Synthetic biology has been predicted to heal us, feed us and fuel us.

Synthetic biology has been predicted to heal us, feed us and fuel us. Using the design principles and terminology of the more formal engineering disciplines, synthetic biology involves both the construction and implementation of novel genetic systems and the rewiring of natural biological systems for useful purposes, such as the generation of biofuels and pharmaceutical agents. Since its debut in 2000, the field has undergone periods of rapid growth, interspersed with periods of stagnation owing to the difficulties of engineering in the complex environment of living cells. Despite such inherent technical challenges, the first 'real-world' application was recently achieved with the entry of a semi-synthetic version of the antimalarial drug artemisinin into commercial production.
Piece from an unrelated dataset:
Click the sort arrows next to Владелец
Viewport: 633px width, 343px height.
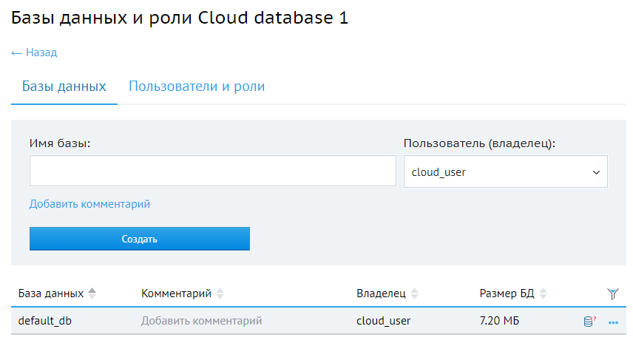(414, 293)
As microbiologists, we would argue that synthetic biology is firmly grounded in microbiology, with the bacterium Escherichia coli and the yeast Saccharomyces cerevisiae providing the 'nuts and bolts' for most of the key early developments, as outlined by Collins and colleagues on page 381. The creation of synthetic genetic circuits was initially the main focus of the field and, owing to our relatively comprehensive understanding of its genome, the ease of genetic manipulation and the vast repertoire of biochemical activities it encodes, E. coli was a convenient source of biological 'parts' with which simple synthetic circuits could be engineered. In January 2000, the first such circuits were reported and comprised elegant transcriptional switches with predictable and dynamic behaviour (the toggle switch and the repressilator).

The modularity and complexity of synthetic circuits has grown considerably since then. Multiple-input logic gates, genetic clocks and quorum-sensing and light-sensing circuitry, among other devices, have been created, in addition to the development of powerful tools to modulate the behaviour and output of such constructs. As described by Qi and Arkin on page 341, synthetic non-coding RNAs, many of which are derived from bacteria (such as riboswitches and ribozymes), have emerged as a versatile class of regulators that can be used to build sophisticated synthetic biological systems. Chief among the RNA-based tools is the type II CRISPR–Cas (clustered, regularly interspaced short palindromic repeats–CRISPR-associated proteins) system from Streptococcus pyogenes, which has been adapted for both the activation and repression of gene expression. Moreover, the system has recently been developed for genome-scale editing of organisms as diverse as yeast, plants and mice, and even human cells. Other notable achievements on the genome scale include the creation of a bacterium with an entirely synthetic genome1 and the construction of a designer yeast chromosome2, which is a major advance towards building a completely synthetic eukaryotic genome.

The successes that have been achieved with E. coli and S. cerevisiae, such as the production of semi-synthetic artemisinin — as described by Paddon and Keasling on page 355 — have meant that these model microorganisms remain the mainstay as chassis organisms. However, they are often incompatible with downstream biotechnological applications, which has led de Lorenzo and colleagues, on page 368, to advocate the use of alternative microorganisms, such as the environmental pseudomonads, which boast the physiological and metabolic traits required for industrial-scale applications. Furthermore, the choice of chassis organism is often limited by the context-dependence of biological parts, which is one of the major challenges going forward, particularly as the field embarks on the engineering of mammalian cells.

It could be argued that synthetic biology has yet to deliver on its promise to heal us, feed us and fuel us, particularly as we have only recently reached the first milestone on the path to achieving one of these lofty goals. It has been said that “the synthetic part is easy, it's the biology part that's confounding” (Ref. 3), and the translation of proof-of-concept designs into real-world applications is still a major challenge. However, great progress has been made, and the field should be commended for its achievements. At the beginning of May, this Focus issue will become part of a Web Special that will merge this selection of newly commissioned articles with new content from Nature Methods and Nature, and will showcase articles that have been published by Nature Publishing Group in the past year, all of which — to us at least — emphasize the central importance of microbiology to the field. With continued funding, the future certainly seems bright, and it is with great expectations that we look forward to arriving at the next major milestone.